PARIS LUXE: The best guides to shopping, dining and sights

If you're ready for a guidebook that's less rough and more refined, take a look inside the LOUIS VUITTON CITY GUIDES. These slim volumes ($55 for a set of eight, covering 35 European destinations) are tailored to slip discreetly into one of those famously monogrammed handbags. Apart from listing the finest hotel, dining, shopping and touring options, the books provide arcane survival tips for fastidious travelers, such as the fact that Blossom & Browne's Sycamore Laundry in London uses "softened water to protect your Pradas." But not all the attractions have five-star ratings. Flea markets happily coexist with big-name boutiques in the shop listings, and the reviews of the usual destinations — Paris, Rome, Madrid — are joined by shorter takes on more unusual ones like Malmö ("an unpretentious haven") and Krakow ("filled with joie de vivre").
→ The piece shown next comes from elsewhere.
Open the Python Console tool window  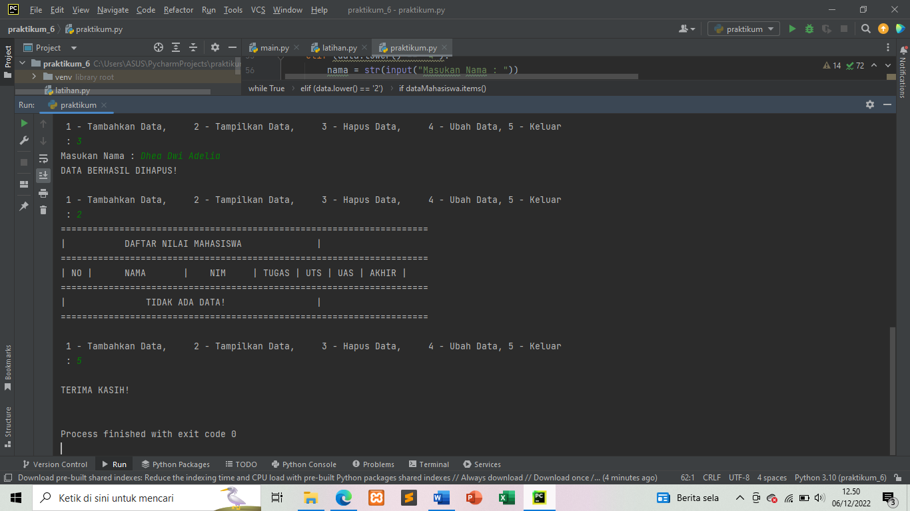click(304, 464)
If your itinerary will only take you to the capitals of culture, try the STYLE CITY books from Thames and Hudson ($24 each), which supply the scoop on — and gorgeous photos of — Barcelona, London, New York and Paris. Amsterdam and San Francisco are next. The guides' writers convey the "vibrant and idiosyncratic experience" of each city, and they take the reader off the beaten path. Craving chocolate in the Catalonian capital? Try Cacao Sampaka, a "beautifully spare shop interior full of dark chocolate-colored wood." Dare to venture beyond Manhattan? Fuel up at the Brooklyn Inn, where you can "argue about Kierkegaard" with regulars. But note how to get there before you set off: these large-format guides will be too big for some folks to tote around. For the seriously stylish, there's NOTA BENE ($350 for 10 issues), the "destination review" favored by P. Diddy and Gwyneth Paltrow. Each issue focuses on one place — the Maldives, Milan, Courchevel, with a bit of luxury-travel news at the back. The writers are knowledgeable, but fond of words and phrases that went out with steamer trunks; NB praises a Toronto hotel for its "unguents" (that's soaps and shampoo to the rest of us) and describes how chic Torontonians "tend to have pre-dinner drinks in the restaurant at which they are dining and remove to a hotel bar afterwards." If that charms you, grab a copy of NB, remove to a wing chair and luxuriate in the unctuous prose — these travelers know what they're talking about.